Wednesday, July 8, 2009

Oh, Snap.

In college, like all students, I procrastinated like hell. So the hours directly preceding my advanced writing courses usually found me stuffing an entire muffin down my gullet while I raced to the computer lab, hoping one of the dinosaurs that still accepted my floppy disc was open so I could glance over my woefully inadequate notes and pump out some writing that at least appeared to be advanced.

One such day, I was accosted down the sidewalk from the computer lab by a screeching nerve bundle of a man who wore a sandwich board proclaiming all the groups he thought were on their way to hell ("pencil-necked men" was my favorite, but "rebellious women" got bigger play). Like all right-thinking human beings, I was compelled to spend the next twenty minutes trying to disabuse him of his psychotic assholery mistaken ideas, all the while resisting the urge to employ his sandwich board and a whistle he repeatedly blew in some decidedly more creative manners.

That, most definitely, is a story for another time. But the upshot that day was that once I arrived at the computer lab, I had ten minutes to crank out a masterpiece, and the line for PCs wrapped around to the drinking fountain that always smelled like ass. So I hightailed it to the front of the Mac line, which was always a couple of students long, plunked down, typed from the top of my head, and printed it off. I called it "Snapshots of My Family," and chronicled moments of my family from the last ten years. That essay got the best grade of the semester.

The moral here is definitely not to blow off writing. I have learned my lesson the hard way about that, as has, I suspect, anyone who has ever put pen to paper or finger to keyboard (or put off doing so to put mouth to beer bottle or ... well, never mind). The moral that I should have immediately gleaned from this is to get the hell over myself and just write. I plan, and plan, and plan. And think about writing. And plan some more.

As before, my son shows me how it's done. He just does.

It always goes the same. I'm neck-deep in some Important Stuff drudgery.

"Mom, come on! The clouds are glowing!"

"I'm coming!" I lie.

"Just come on."

And I do.

Here, then, starting with that awesome cloud shot, are some of his snapshots. And in words, some of mine. I think maybe I'll do this once a week. You know, just because.
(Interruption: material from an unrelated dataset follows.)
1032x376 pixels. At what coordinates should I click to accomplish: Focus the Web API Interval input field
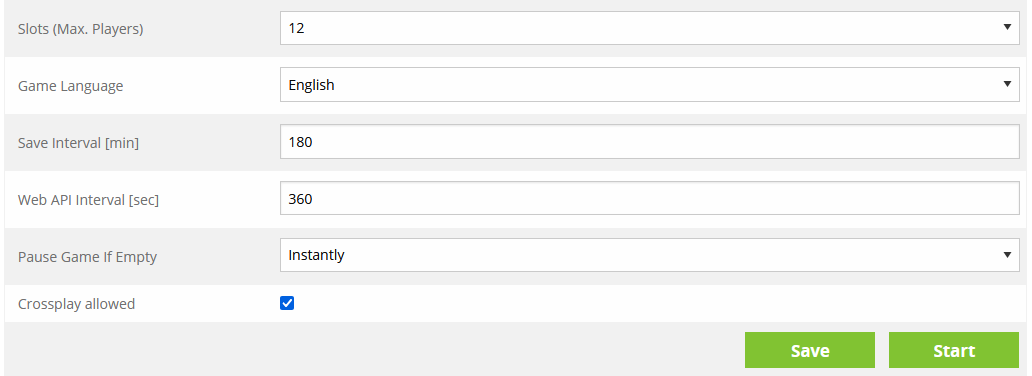[x=650, y=198]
**He sat down in the office chair, still in his pajamas, and wanted to know about the big bang and human evolution. I told him. He understood.**

**He ran in and needed his camera right now to capture the sunset. He was right. It was almost neon, it was so bright.**

**He held back tears as we searched the house for the stupid cat, who had been missing for hours. The cat eventually wandered down the stairs nonchalantly, whereupon he was ambushed by a strangle hug and a teary seven-year-old who wanted nothing more than to bury his face in cat fur. The cat actually seemed to like it.**

**My husband found a huge toad in our driveway after the recent rain, and we all sneaked outside to watch it eat crickets. The cat darted outside. We collected him, deposited him in the house, and went back outside to stalk the toad with a flashlight. My son's still talking about how its fat legs trailed behind it when it hopped.**

**He took my side, but managed not to be a know-it-all, as my husband claimed that the Harry Potter actors pronounce Voldemort "Vahldemart."**

**He hung a notebook-paper sign -- "Seacrit Headquarters" -- on the unusued spare bathroom upstairs. The inside is plastered with more paper: "artwork painting" drawings of us, control panel buttons, a menu, and a drawing of every pet he's ever loved, living and deceased.**

**He riffed off some background music in a cartoon last night, and made a song and beat that was totally unique, but had real cadence and rhythm.**

**My husband and I stalked a dragonfly together the other day, hiding from our son because, technically, I had my feet a couple of inches in the water when I wasn't supposed to. Minnows nibbled my heels.**

3 comments:

Mister German said... Best Blogger Tips

I love this story/post/realization. What children have over us is their willingness to play. Artists should always approach "work" as play. Only after the playtime does the artficer, the craft, come in. In my opinion.

Mary Richert said... Best Blogger Tips

Wait, your son took the pictures in this post? Wow, that's so cool.

Unknown said... Best Blogger Tips

@German: Exactly. I forget that most of the time.

@Dirt: I know; isn't he amazing? It's a pretty good camera he uses but even so, he's good. I look over his stuff and actually get jealous sometimes.